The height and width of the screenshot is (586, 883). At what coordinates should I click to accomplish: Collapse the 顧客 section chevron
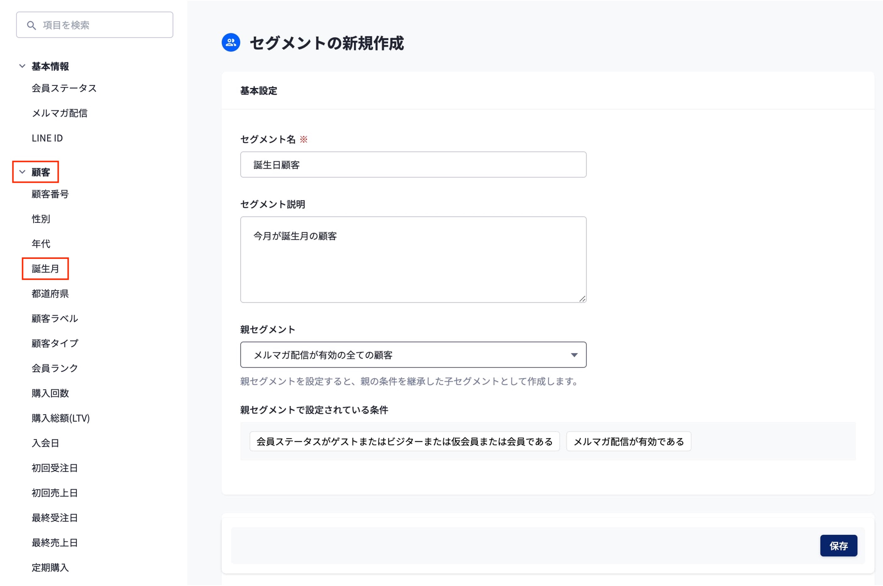click(x=22, y=172)
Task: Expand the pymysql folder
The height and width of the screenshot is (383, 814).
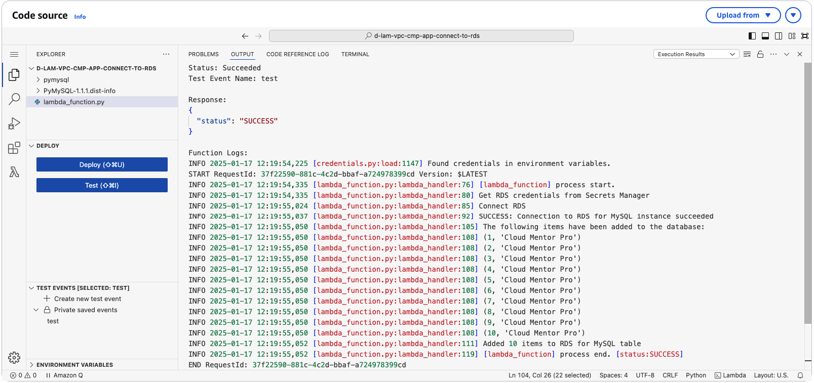Action: point(56,80)
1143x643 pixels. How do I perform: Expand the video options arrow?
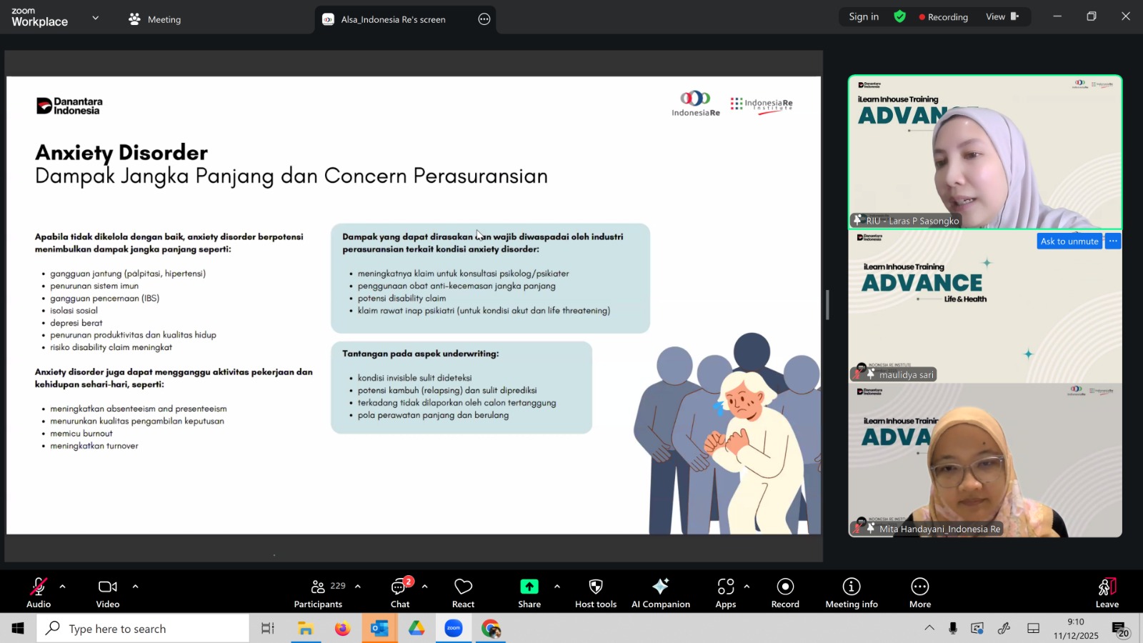(135, 587)
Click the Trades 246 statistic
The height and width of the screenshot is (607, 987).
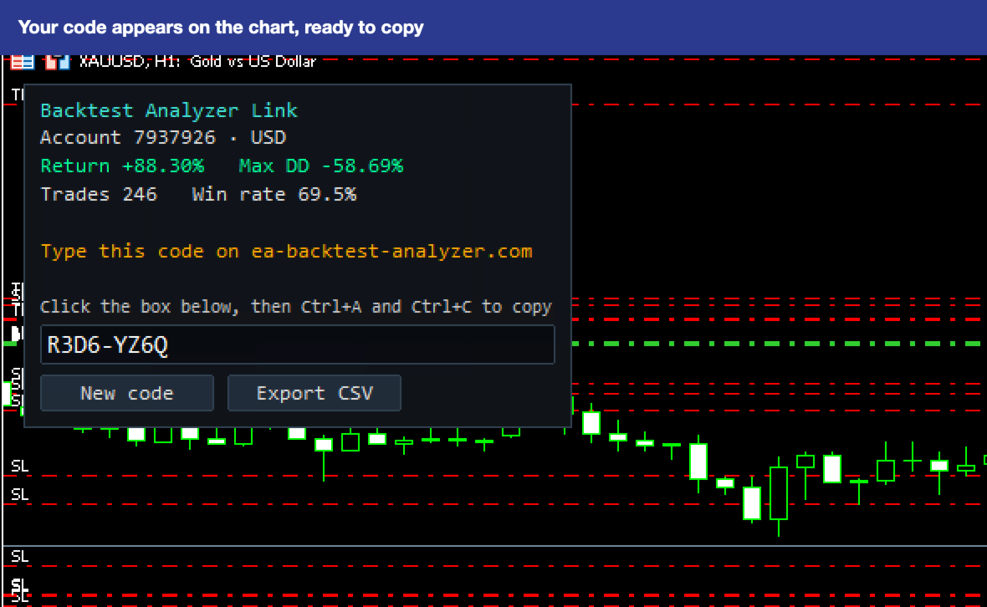pos(99,194)
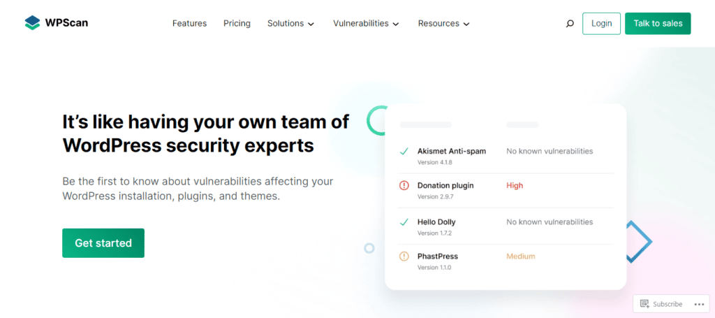Click the green checkmark beside Hello Dolly
715x318 pixels.
click(x=404, y=222)
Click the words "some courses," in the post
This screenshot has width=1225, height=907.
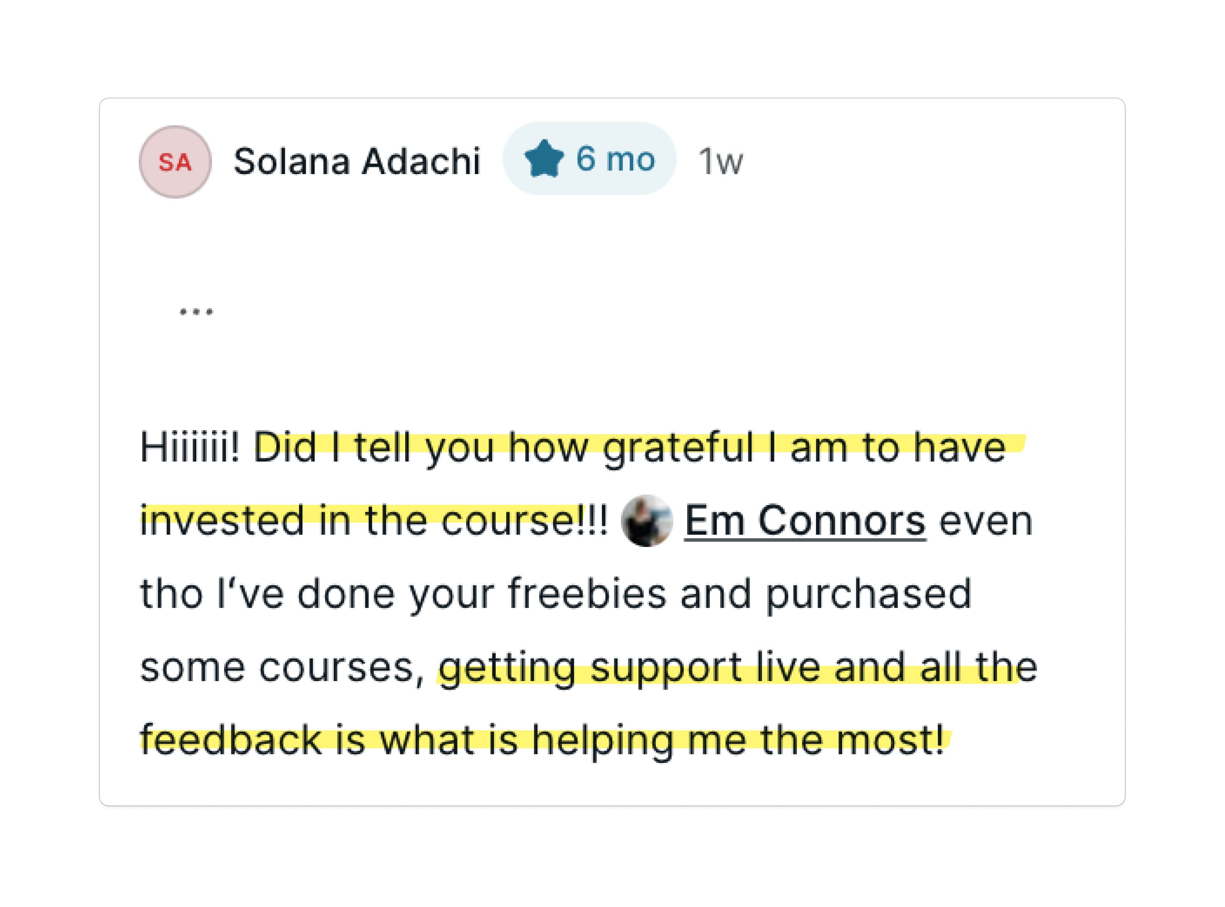[x=281, y=667]
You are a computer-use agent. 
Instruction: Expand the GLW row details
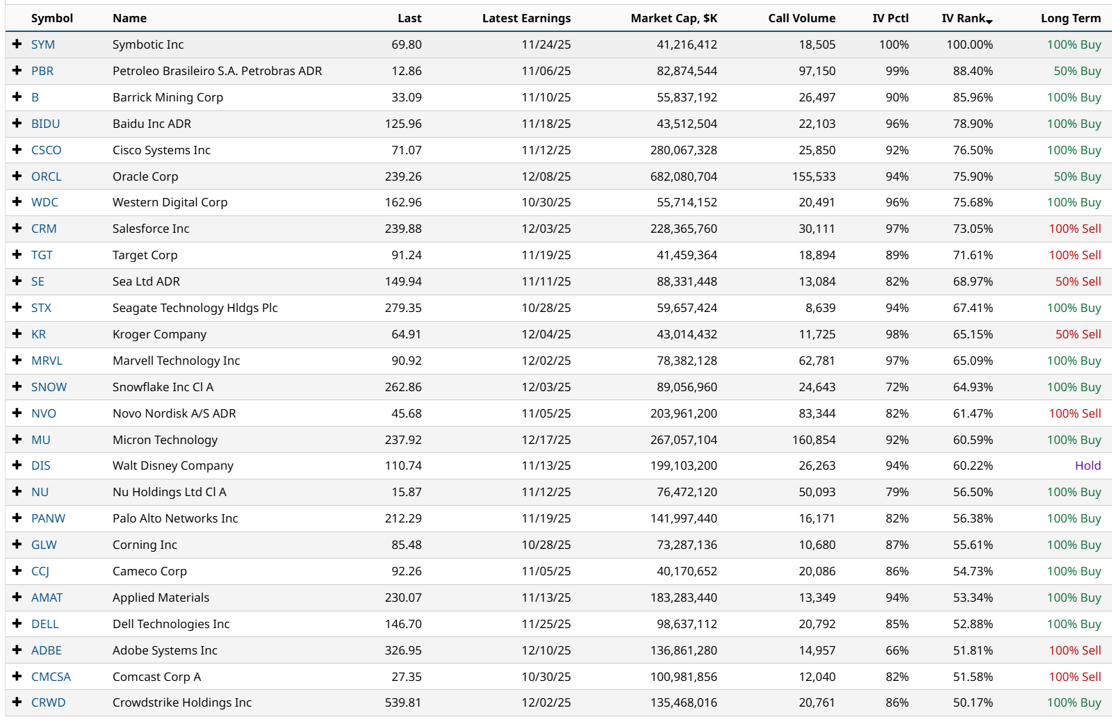pos(17,545)
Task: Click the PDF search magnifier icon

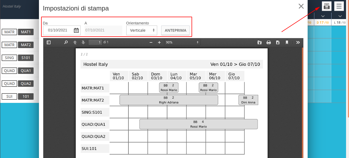Action: 66,42
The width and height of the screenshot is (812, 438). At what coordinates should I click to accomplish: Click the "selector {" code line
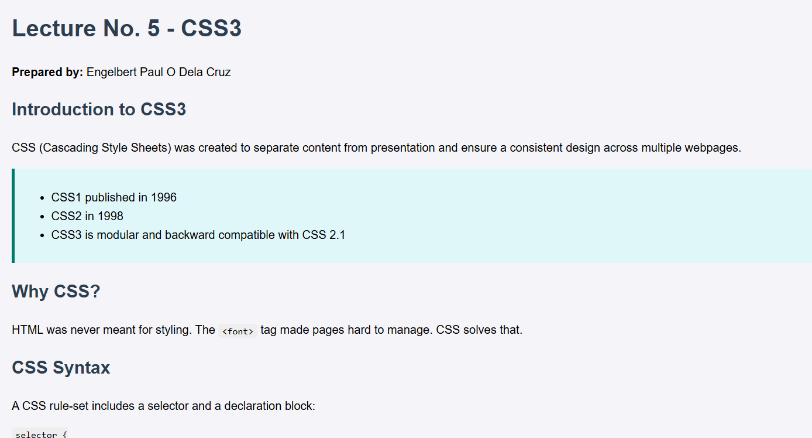tap(41, 434)
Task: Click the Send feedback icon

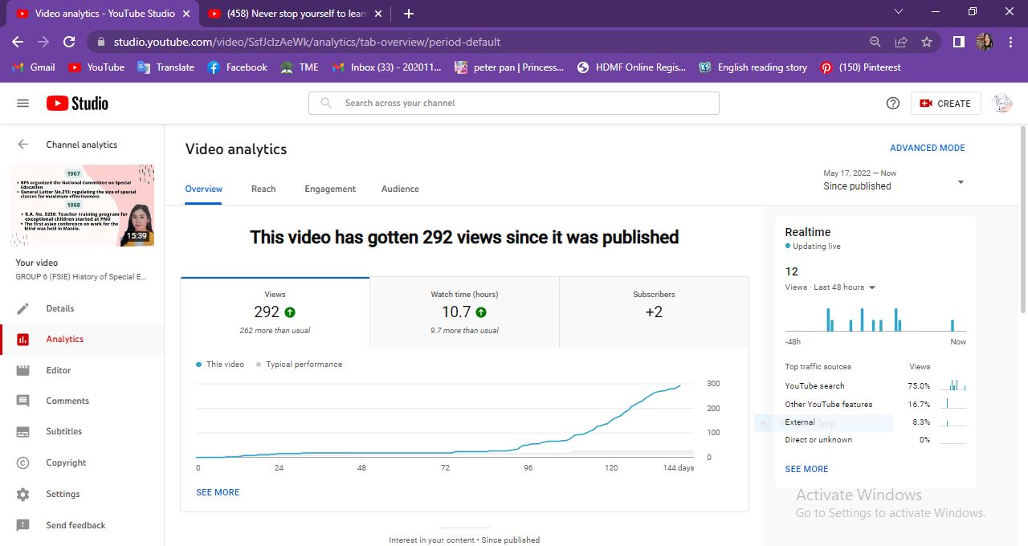Action: click(22, 526)
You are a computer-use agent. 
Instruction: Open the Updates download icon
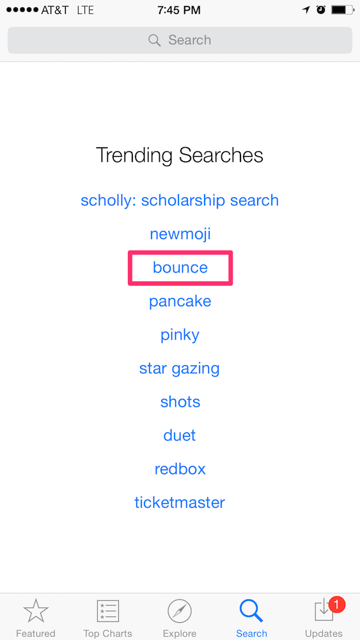pyautogui.click(x=324, y=612)
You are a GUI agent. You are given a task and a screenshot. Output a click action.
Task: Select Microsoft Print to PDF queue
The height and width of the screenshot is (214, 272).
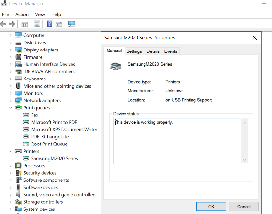tap(54, 122)
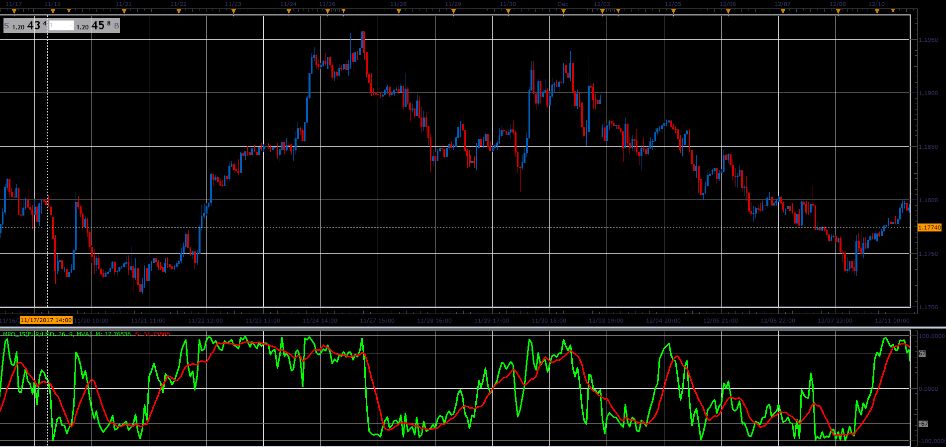This screenshot has width=946, height=447.
Task: Click the highlighted 11/17/2017 14:00 time label
Action: (x=46, y=320)
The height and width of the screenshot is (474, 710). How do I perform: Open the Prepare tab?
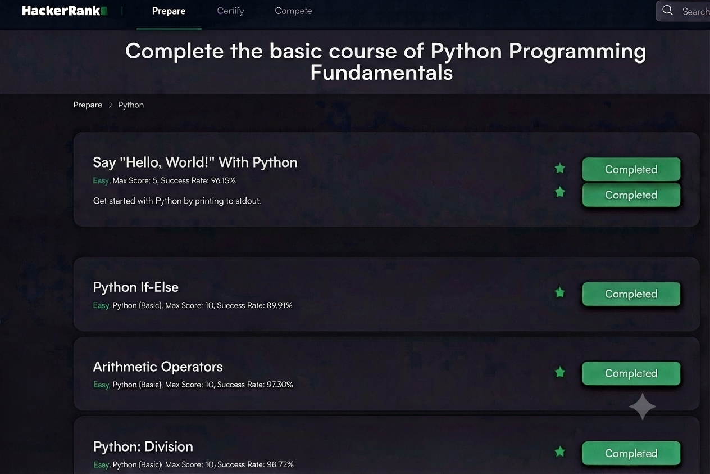click(169, 11)
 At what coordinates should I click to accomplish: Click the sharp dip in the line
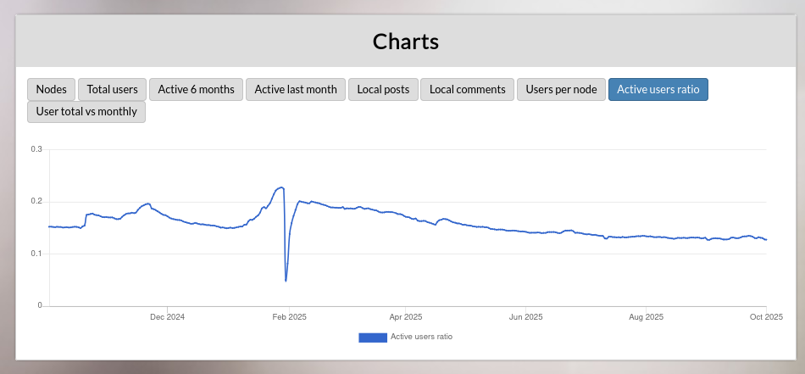coord(286,278)
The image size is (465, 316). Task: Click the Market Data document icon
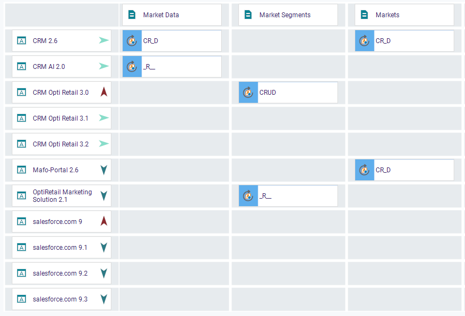pyautogui.click(x=132, y=15)
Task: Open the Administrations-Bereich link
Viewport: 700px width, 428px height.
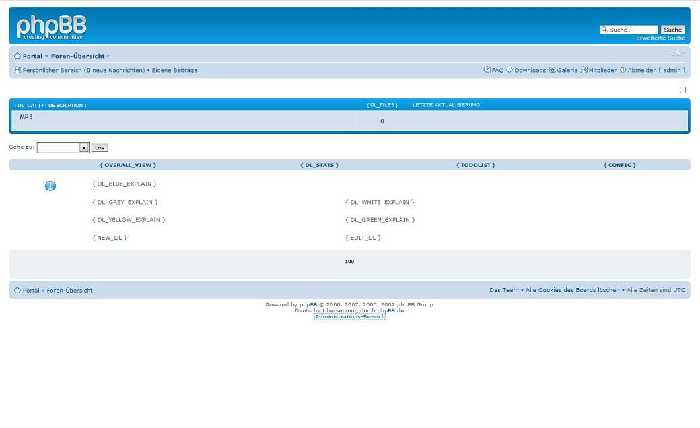Action: (x=349, y=316)
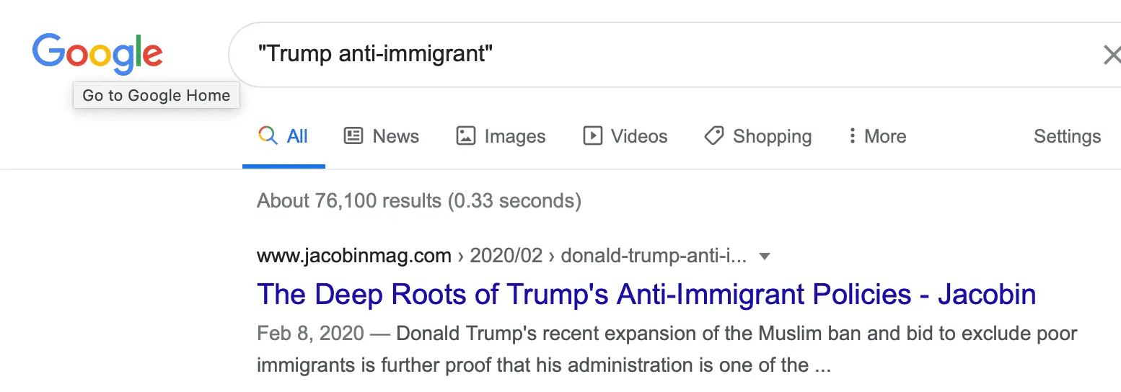1121x392 pixels.
Task: Click the tag icon beside Shopping
Action: [x=714, y=136]
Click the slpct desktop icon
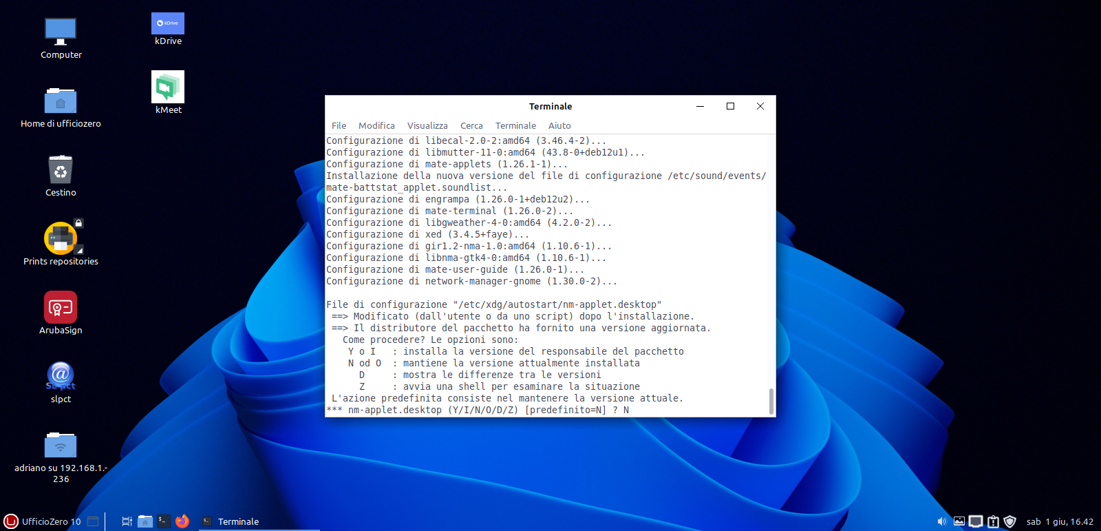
-----
## Activity
Print the full listing above again with exact wording and no images.

## Exercise result
The height and width of the screenshot is (586, 883). At what coordinates should I click to accomplish: Collapse the 顧客 section chevron
click(x=22, y=172)
Task: Expand the pymysql folder
The height and width of the screenshot is (383, 814).
Action: point(56,80)
1143x643 pixels. How do I perform: Expand the video options arrow?
(135, 587)
Click the Trades 246 statistic
The height and width of the screenshot is (607, 987).
pos(99,194)
Click the green checkmark beside Hello Dolly
715x318 pixels.
click(x=404, y=222)
Click the words "some courses," in the post
This screenshot has width=1225, height=907.
[x=281, y=667]
You are a computer-use agent. 
Instruction: Expand the GLW row details
pos(17,545)
Task: Click the PDF search magnifier icon

Action: 66,42
The width and height of the screenshot is (812, 438). At what coordinates should I click to accomplish: Click the "selector {" code line
tap(41, 434)
Task: Click the Send feedback icon

Action: click(22, 526)
You are a computer-use agent. 
Instruction: Open the Updates download icon
pyautogui.click(x=324, y=612)
You are a GUI agent. You are given a task and a screenshot. Output a click action.
Task: Select Microsoft Print to PDF queue
The height and width of the screenshot is (214, 272).
tap(54, 122)
This screenshot has width=946, height=447.
Task: Click the highlighted 11/17/2017 14:00 time label
Action: (x=46, y=320)
The height and width of the screenshot is (474, 710). How do I perform: Open the Prepare tab?
click(169, 11)
 At what coordinates should I click to accomplish: Click the sharp dip in the line
coord(286,278)
The image size is (465, 316). Task: Click the Market Data document icon
pyautogui.click(x=132, y=15)
Task: Open the Administrations-Bereich link
Viewport: 700px width, 428px height.
Action: (x=349, y=316)
1121x392 pixels.
Task: Click the tag icon beside Shopping
Action: [x=714, y=136]
Click the slpct desktop icon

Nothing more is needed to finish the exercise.